Contre la Loi, la Religion et l’Autorité, l’anarchisme préconise une morale fondée sur l’autonomie dont le credo serait « Traite les autres comme toi-même tu voudrais être traité ». Contre les mensonges, les prostitutions, et l’exploitation, il s’agit de ferrailler contre toute forme de gouvernement : « Nous ne voulons pas être gouvernés. Mais, par cela même, ne déclarons-nous pas que nous ne voulons gouverner personne ? ».
Etudions maintenant la conception vitaliste de l’anarchisme développée par Kropotkine.
L’anarchisme comme puissance vitale
Si de nombreux penseurs de la gauche radicale comme Marx ont pu verser dans un déterminisme pesant, l’auteur anarchiste donne une place capitale à la grande santé de l’individu libertaire. Malgré les différents héritages qui peuvent nous entraver, notamment ceux de notre inconscient, il y a malgré tout un espace pour une exaltation du corps.
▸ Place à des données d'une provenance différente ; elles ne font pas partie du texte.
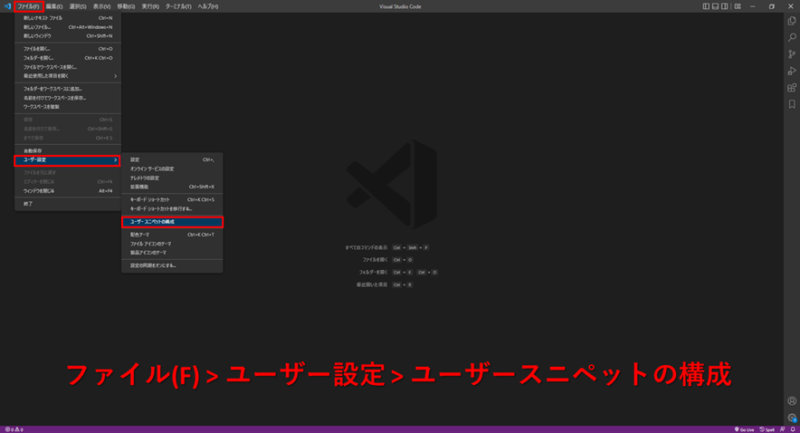Toggle the primary side bar layout button

click(707, 6)
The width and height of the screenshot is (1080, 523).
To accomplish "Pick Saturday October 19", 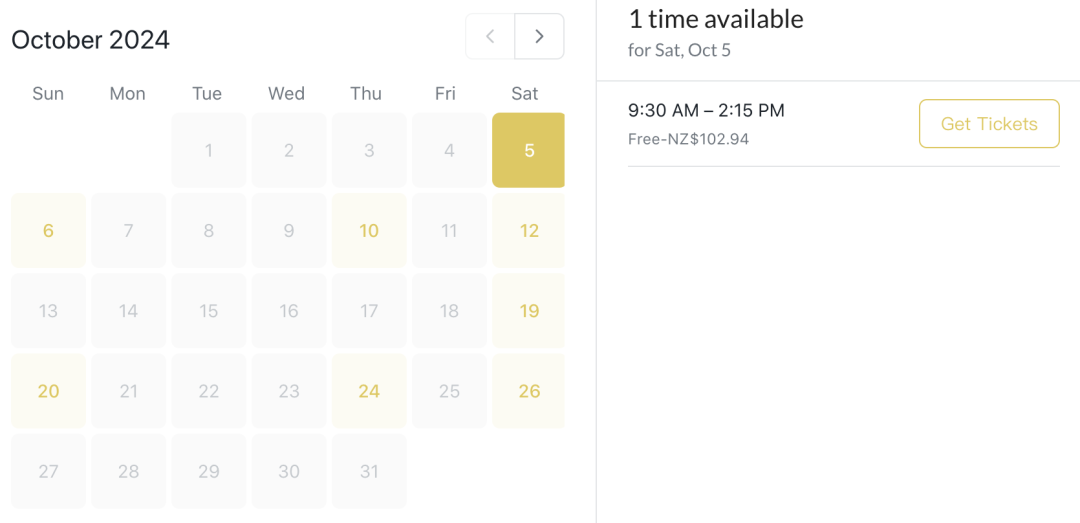I will 528,311.
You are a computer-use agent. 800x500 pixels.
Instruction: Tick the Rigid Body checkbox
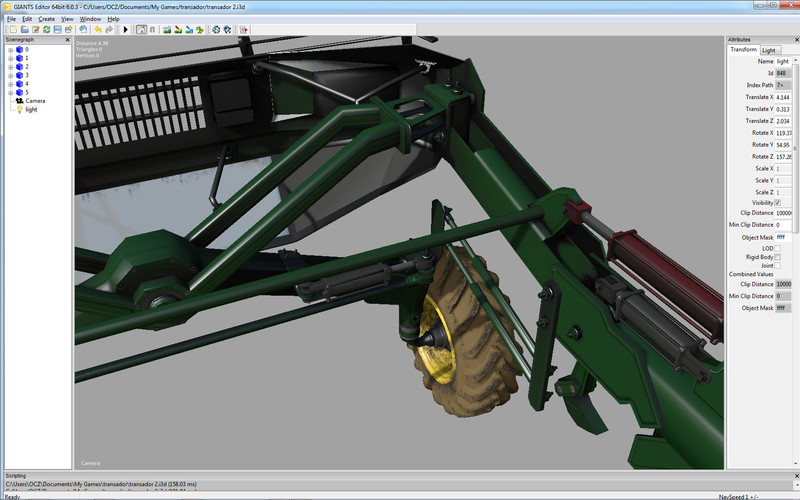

En effet, le combat émancipateur vise avant tout l’homme concret : bridé par les structures de l’Etat, de l’Eglise et de l’Exploiteur, le salarié cherche une vie plus ample qui lui donnerait l’occasion de se développer librement parmi ses égaux. Lorsque nous considérons le collectivisme, nous pensons spontanément à la gauche radicale : Kropotkine cherche à nous montrer qu’au contraire, ce sont les forces de la réaction, souvent religieuses, qui enrégimentent les hommes au sein de structures oppressives : « Nous reconnaissons la liberté pleine et entière de l’individu ; nous voulons la plénitude de son existence, le développement libre de toutes les facultés ».
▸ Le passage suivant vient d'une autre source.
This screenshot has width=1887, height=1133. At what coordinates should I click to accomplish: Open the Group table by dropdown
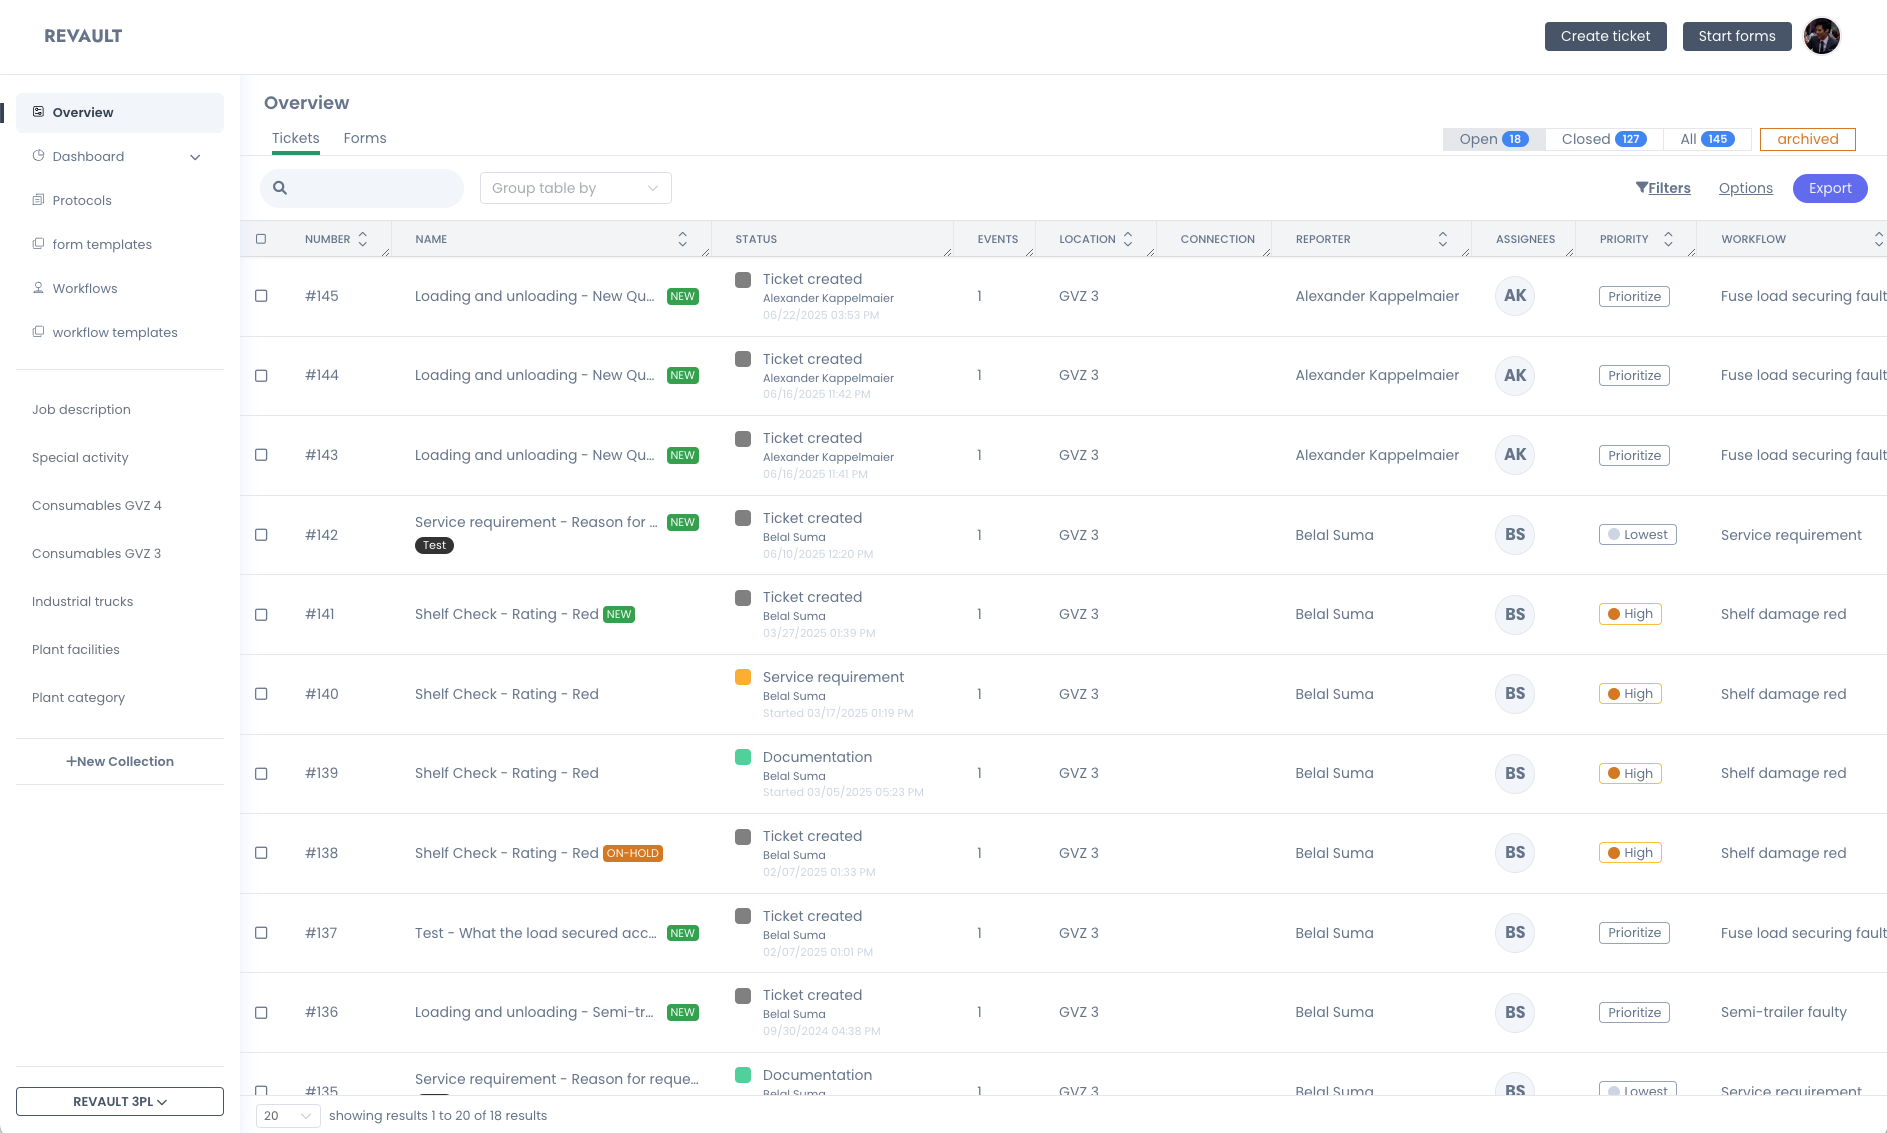[575, 188]
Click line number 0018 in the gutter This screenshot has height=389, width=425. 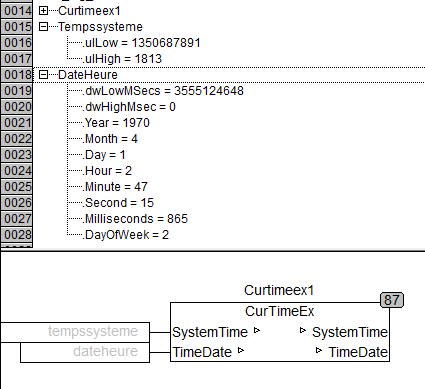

Bien évidemment, Kropotkine se doute que cet idéal libertaire puisse être rudement contesté : à force de vouloir désentraver l’individu, nous pourrions laisser le champ libre aux crimes les plus atroces. A cela, l’auteur répond que ceux-ci sont presque toujours causés par des conditions sociales défavorables ; les quelques hommes qui ont soif de sang sont à bannir de la société ou à éviter.
De plus, le révolutionnaire se réfère abondamment à Guyau pour cerner les contours de la morale anarchiste : auteur d’une Esquisse de Morale sans obligation ni sanction (1885), ce dernier se fait l’apôtre d’un mode de vie libertaire vitaliste, qui a notamment inspiré Nietzsche lors de son séjour à Nice. Si un certain matérialisme réductionniste broie l’homme au sein de systèmes abscons, Kropotkine défend « le sentiment de sa propre force » dont parle Guyau. Ici, la Vie s’apparente à la Volonté-de-Puissance nietzschéenne puisqu’elle cherche à se répandre et à gagner en intensité : « Sois fort ! Déborde d’énergie passionnelle et intellectuelle – et tu déverseras sur les autres ton intelligence, ton amour, ta force d’action ! Voilà à quoi se réduit tout l’enseignement moral, dépouillé des hypocrisies de l’ascétisme ». En somme, la grande santé individuelle se trouve dans la lutte collective contre l’aliénation.
Dans cet essai singulier, l’auteur souhaite réconcilier l’intelligence avec le sentiment, mais aussi la liberté individuelle avec le socialisme, dans une morale qui refuse les mutilations imposées par les traditions, la justice et la religion. En temps de crise écologique et sociale, cet ouvrage salutaire pose les bases d’une manière de se comporter qui, tout en exaltant l’individu, exhausse la société toute entière.